AREDS2 also benefits for cataracts in the lutein and zeaxanthin supplementation group (JAMA Ophthalmol, Vol. 132, pp. 142-149).
“AREDS1 and 2 were two landmark studies in the eye health category,” said OmniActive’s Doyle. “The findings of AREDS 2 further affirmed the safety and eye health benefits associated with lutein and zeaxanthin supplementation. NIH's National Eye Institute made the recommendation to add lutein and zeaxanthin to the AREDS formulation and eliminate beta-carotene, which further speaks to the significance of the study results.”
Despite the AREDS findings, there is still a lot that is yet unknown about AMD, especially relative to the pathogenesis of AMD, said Kemin’s Dr Roberts.
With so many unanswered questions remaining unanswered will we get an AREDS3? CRN’s Dr MacKay said that any talk of another such study would depend on funding (AREDS 1 and 2 were funded by the National Eye Institute and by other components of the National Institutes of Health).
Dr MacKay said he thought we would see a study in the future along the lines of an AREDS3, while OmniActive’s Doyle said that there is still much science to evaluate, including the results of AREDS2. “As technology emerges and new trends are found in the world’s state of health, new goals will be determined,” she said. “A large-scale study such as AREDS3 could be a public initiative for the future, but this is yet to be seen. However, this would be a nice-to-have, as we would now like to see additional research in different age groups and populations.”
Kemin’s Dr Roberts was less convinced at the possibility of a third installment of the series. “Dr Emily Chew, the AREDS2 principal investigator at the National Eye Institute has publically indicated that no AREDS3 study is anticipated,” he said. “However, if research uncovers new insights that warrant a study following this hypothesis or even some other (yet to be determine) hypothesis, the decision on an AREDS3 study could change.
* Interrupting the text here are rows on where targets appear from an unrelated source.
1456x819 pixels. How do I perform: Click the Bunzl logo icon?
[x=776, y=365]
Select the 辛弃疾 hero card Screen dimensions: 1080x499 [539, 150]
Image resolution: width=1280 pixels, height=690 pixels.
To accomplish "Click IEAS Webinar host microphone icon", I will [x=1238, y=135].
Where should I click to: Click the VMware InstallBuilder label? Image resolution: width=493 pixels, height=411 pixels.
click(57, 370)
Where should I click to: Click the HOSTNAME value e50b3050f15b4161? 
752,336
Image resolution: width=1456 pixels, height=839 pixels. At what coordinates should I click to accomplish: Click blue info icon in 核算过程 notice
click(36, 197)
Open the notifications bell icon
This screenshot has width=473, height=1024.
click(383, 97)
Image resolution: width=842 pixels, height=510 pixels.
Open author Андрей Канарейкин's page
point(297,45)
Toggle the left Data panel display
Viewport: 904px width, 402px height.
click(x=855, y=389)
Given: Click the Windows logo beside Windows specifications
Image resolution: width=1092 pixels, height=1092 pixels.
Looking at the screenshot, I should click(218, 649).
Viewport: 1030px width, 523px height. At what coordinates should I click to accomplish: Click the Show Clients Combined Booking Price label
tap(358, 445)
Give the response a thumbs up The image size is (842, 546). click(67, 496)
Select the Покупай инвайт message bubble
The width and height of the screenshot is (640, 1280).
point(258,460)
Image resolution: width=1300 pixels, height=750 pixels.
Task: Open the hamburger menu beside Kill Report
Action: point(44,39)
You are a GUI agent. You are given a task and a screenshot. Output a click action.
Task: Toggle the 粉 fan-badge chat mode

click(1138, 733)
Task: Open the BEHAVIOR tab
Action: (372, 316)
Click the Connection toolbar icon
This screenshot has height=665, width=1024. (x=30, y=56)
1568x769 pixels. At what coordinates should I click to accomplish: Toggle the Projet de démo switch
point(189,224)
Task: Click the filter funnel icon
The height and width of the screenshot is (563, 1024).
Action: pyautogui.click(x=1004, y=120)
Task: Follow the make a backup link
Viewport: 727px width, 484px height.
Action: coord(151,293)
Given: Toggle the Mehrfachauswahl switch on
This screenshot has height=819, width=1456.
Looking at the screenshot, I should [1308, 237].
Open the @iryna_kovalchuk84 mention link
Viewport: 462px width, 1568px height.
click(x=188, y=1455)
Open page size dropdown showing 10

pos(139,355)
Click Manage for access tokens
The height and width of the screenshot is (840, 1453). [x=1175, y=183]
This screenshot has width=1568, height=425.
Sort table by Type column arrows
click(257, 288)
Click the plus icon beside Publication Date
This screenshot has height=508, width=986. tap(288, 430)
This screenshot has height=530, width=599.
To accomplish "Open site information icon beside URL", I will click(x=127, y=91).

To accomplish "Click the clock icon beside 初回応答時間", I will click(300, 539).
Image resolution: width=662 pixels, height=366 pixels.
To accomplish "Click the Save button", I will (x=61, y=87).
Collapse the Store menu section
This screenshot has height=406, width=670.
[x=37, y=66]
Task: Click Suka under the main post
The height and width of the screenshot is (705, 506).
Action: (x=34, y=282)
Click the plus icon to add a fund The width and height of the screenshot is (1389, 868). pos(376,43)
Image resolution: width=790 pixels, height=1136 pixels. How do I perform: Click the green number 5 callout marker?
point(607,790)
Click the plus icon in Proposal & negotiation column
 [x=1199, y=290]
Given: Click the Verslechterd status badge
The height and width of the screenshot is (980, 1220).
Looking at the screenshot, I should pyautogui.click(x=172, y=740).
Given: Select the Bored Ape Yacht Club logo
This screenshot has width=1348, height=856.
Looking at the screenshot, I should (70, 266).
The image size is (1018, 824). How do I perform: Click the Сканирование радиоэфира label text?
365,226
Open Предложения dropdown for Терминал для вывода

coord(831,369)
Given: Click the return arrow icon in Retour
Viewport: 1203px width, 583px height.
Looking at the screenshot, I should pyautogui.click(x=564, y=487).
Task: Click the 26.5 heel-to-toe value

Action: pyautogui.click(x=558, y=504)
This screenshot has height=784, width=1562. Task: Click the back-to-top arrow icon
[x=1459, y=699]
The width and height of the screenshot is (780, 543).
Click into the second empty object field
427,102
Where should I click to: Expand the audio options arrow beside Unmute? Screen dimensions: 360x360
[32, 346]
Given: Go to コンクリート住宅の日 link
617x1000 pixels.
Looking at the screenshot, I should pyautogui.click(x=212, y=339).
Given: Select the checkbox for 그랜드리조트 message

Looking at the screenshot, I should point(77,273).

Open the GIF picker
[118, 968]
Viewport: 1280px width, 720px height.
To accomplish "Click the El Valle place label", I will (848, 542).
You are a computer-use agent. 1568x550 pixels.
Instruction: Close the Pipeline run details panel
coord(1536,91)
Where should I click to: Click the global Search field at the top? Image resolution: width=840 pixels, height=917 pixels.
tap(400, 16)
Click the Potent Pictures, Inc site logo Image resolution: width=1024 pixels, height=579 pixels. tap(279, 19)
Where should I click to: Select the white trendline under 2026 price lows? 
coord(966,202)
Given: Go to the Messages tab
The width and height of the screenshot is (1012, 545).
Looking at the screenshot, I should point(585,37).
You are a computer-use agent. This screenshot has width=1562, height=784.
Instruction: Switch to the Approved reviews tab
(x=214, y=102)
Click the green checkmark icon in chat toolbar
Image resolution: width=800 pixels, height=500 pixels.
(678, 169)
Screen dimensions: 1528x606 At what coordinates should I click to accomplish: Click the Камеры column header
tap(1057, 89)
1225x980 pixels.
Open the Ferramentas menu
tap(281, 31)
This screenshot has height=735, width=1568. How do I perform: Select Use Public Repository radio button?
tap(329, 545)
However, at the present time such a study seems unlikely.
“This is not to discount the possibility that other branches of the National Institutes of Health might take up the banner of lutein and zeaxanthin in human health, particularly in relation to the brain. The relatively recent findings that lutein and zeaxanthin constitute 43% of all carotenoids in the brain and have effects upon cognition may provide an avenue for a clinical study evaluating the effects of these carotenoids upon cognitive health. However, additional research, some of which is currently on-going, may provide the rationale for such a future study.”
Doyle said that there remained a need for double blind placebo controlled studies in healthy populations of different gender and age groups, including functional and mechanism studies. “It is becoming increasingly clear that the macular carotenoids show benefit for all age groups, from fetal development to the aging population and all in between,” she said.
While DRIs for lutein may be still years away, the economic importance of the lutein and zeaxanthin dietary supplements was highlighted recently in an economic report commissioned by the CRN and performed by Frost & Sullivan. According to the report’s findings, lutein and zeaxanthin supplements for age-related eye diseases, including AMD and cataracts, could reduce the risk of these diseases by 23%, which would offer potential savings of $930 million, accounting for supplement costs and current supplement use (4%).
“Smart prevention is protecting your health and also protecting your wallet. Age-related eye disease poses risks that are debilitating and expensive, so supplementing with lutein and zeaxanthin can help reduce those risks,” said Dr MacKay.